> **TASK TO COMPLETE**
Put the records below into a JSON list of strings, with one string for each line and no blank lines.

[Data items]

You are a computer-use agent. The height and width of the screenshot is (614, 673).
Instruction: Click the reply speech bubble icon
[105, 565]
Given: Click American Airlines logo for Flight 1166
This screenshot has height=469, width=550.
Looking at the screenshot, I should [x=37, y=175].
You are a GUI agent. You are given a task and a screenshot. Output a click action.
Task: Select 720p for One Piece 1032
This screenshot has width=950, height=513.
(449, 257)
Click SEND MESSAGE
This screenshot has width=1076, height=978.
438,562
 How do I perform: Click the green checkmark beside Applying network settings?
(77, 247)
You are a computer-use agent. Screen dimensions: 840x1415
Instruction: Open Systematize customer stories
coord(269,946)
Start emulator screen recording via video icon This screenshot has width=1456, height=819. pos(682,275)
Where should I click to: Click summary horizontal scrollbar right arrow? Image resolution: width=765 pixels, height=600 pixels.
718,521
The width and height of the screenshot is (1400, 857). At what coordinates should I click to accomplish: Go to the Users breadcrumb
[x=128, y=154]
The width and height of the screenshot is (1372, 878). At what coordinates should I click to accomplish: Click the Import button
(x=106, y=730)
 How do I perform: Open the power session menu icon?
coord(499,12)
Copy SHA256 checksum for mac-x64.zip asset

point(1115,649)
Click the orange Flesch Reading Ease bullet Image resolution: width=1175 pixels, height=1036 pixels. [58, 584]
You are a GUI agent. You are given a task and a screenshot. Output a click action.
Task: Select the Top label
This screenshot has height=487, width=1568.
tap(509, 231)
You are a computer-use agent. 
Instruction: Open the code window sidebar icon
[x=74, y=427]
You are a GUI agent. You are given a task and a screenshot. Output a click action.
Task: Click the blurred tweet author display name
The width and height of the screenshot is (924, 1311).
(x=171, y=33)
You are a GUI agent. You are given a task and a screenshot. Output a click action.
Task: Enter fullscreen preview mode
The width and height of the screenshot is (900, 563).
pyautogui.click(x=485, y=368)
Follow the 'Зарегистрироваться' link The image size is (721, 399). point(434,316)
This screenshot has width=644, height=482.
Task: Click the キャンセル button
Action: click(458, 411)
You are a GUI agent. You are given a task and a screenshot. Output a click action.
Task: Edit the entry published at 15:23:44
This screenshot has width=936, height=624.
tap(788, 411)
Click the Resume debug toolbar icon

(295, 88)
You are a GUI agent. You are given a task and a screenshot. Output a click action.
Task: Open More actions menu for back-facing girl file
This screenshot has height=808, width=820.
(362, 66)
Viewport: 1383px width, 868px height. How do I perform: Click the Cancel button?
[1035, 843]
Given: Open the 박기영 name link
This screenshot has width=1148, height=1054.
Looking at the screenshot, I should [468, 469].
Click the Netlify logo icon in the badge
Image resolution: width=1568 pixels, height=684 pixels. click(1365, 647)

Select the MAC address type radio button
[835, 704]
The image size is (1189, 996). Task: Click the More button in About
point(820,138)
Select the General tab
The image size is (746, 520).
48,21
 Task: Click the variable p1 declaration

> **EXPECTED ANSWER**
[
  "You are a computer-use agent. The height and width of the screenshot is (614, 673).",
  "Instruction: Click the reply speech bubble icon",
  "[105, 565]",
  "Given: Click American Airlines logo for Flight 1166",
  "This screenshot has height=469, width=550.",
  "Looking at the screenshot, I should [x=37, y=175].",
  "You are a GUI agent. You are given a task and a screenshot. Output a click action.",
  "Task: Select 720p for One Piece 1032",
  "This screenshot has width=950, height=513.",
  "(449, 257)",
  "Click SEND MESSAGE",
  "This screenshot has width=1076, height=978.",
  "438,562",
  " How do I perform: Click the green checkmark beside Applying network settings?",
  "(77, 247)",
  "You are a computer-use agent. Screen dimensions: 840x1415",
  "Instruction: Open Systematize customer stories",
  "coord(269,946)",
  "Start emulator screen recording via video icon This screenshot has width=1456, height=819. pos(682,275)",
  "Where should I click to: Click summary horizontal scrollbar right arrow? Image resolution: width=765 pixels, height=600 pixels.",
  "718,521",
  "The width and height of the screenshot is (1400, 857). At what coordinates should I click to accomplish: Go to the Users breadcrumb",
  "[x=128, y=154]",
  "The width and height of the screenshot is (1372, 878). At what coordinates should I click to accomplish: Click the Import button",
  "(x=106, y=730)",
  " How do I perform: Open the power session menu icon?",
  "coord(499,12)",
  "Copy SHA256 checksum for mac-x64.zip asset",
  "point(1115,649)",
  "Click the orange Flesch Reading Ease bullet Image resolution: width=1175 pixels, height=1036 pixels. [58, 584]",
  "You are a GUI agent. You are given a task and a screenshot. Output a click action.",
  "Task: Select the Top label",
  "This screenshot has height=487, width=1568.",
  "tap(509, 231)",
  "You are a computer-use agent. ",
  "Instruction: Open the code window sidebar icon",
  "[x=74, y=427]",
  "You are a GUI agent. You are given a task and a screenshot. Output a click action.",
  "Task: Click the blurred tweet author display name",
  "The width and height of the screenshot is (924, 1311).",
  "(x=171, y=33)",
  "You are a GUI agent. You are given a task and a screenshot. Output a click action.",
  "Task: Enter fullscreen preview mode",
  "The width and height of the screenshot is (900, 563).",
  "pyautogui.click(x=485, y=368)",
  "Follow the 'Зарегистрироваться' link The image size is (721, 399). point(434,316)",
  "This screenshot has width=644, height=482.",
  "Task: Click the キャンセル button",
  "Action: click(458, 411)",
  "You are a GUI agent. You are given a task and a screenshot. Output a click action.",
  "Task: Edit the entry published at 15:23:44",
  "This screenshot has width=936, height=624.",
  "tap(788, 411)",
  "Click the Resume debug toolbar icon",
  "(295, 88)",
  "You are a GUI agent. You are given a task and a screenshot. Output a click action.",
  "Task: Open More actions menu for back-facing girl file",
  "This screenshot has height=808, width=820.",
  "(362, 66)",
  "Viewport: 1383px width, 868px height. How do I perform: Click the Cancel button?",
  "[1035, 843]",
  "Given: Open the 박기영 name link",
  "This screenshot has width=1148, height=1054.",
  "Looking at the screenshot, I should [468, 469].",
  "Click the Netlify logo icon in the badge",
  "Image resolution: width=1568 pixels, height=684 pixels. click(1365, 647)",
  "Select the MAC address type radio button",
  "[835, 704]",
  "The image size is (1189, 996). Task: Click the More button in About",
  "point(820,138)",
  "Select the General tab",
  "The image size is (746, 520).",
  "48,21",
  " Task: Click the variable p1 declaration"
]